WHAT THE TASK REQUIRES:
Starting with the line that contains "Open the Estado dropdown showing Todos" and stopping after the line that contains "Given: Collapse the Health Check tree node", copy the entries below exactly. Include nothing else.

SOURCE DATA:
===============

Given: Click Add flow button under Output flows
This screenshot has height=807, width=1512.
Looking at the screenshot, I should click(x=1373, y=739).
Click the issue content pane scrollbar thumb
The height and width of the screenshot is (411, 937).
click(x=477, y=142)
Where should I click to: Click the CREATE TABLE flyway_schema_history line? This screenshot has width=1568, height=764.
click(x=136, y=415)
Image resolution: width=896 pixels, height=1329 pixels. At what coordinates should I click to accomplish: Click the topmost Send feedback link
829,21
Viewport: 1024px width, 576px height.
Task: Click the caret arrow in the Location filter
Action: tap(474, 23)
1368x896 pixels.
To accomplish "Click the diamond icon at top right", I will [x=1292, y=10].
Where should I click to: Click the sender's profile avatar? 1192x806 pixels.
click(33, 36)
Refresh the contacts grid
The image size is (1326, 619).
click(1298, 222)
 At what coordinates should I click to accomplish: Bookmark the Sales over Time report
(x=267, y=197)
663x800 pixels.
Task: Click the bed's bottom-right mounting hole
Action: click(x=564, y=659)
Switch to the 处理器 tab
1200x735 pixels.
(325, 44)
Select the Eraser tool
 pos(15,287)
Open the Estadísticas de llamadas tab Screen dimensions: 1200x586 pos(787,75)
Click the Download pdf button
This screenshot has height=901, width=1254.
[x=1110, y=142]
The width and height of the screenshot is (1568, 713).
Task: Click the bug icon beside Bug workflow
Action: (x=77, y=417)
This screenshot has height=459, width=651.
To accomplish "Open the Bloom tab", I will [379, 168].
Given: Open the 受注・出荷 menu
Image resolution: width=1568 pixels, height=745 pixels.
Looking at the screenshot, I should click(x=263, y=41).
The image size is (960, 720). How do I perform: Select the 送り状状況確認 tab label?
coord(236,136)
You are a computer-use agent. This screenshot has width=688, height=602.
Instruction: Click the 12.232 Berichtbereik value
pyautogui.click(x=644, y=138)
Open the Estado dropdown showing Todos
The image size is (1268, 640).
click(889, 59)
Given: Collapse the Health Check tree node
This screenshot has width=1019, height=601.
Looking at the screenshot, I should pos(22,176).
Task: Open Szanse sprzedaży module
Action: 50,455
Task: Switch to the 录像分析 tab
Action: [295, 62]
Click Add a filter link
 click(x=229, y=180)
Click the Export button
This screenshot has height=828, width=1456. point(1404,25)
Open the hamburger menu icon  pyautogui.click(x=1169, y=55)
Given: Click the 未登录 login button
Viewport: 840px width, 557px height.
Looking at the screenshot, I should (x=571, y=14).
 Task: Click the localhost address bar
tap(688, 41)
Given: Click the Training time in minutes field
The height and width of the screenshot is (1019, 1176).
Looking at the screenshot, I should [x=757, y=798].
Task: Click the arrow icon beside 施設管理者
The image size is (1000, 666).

===============

WRITTEN ANSWER:
Open the Estado dropdown showing Todos
The image size is (1268, 640).
click(889, 59)
Given: Collapse the Health Check tree node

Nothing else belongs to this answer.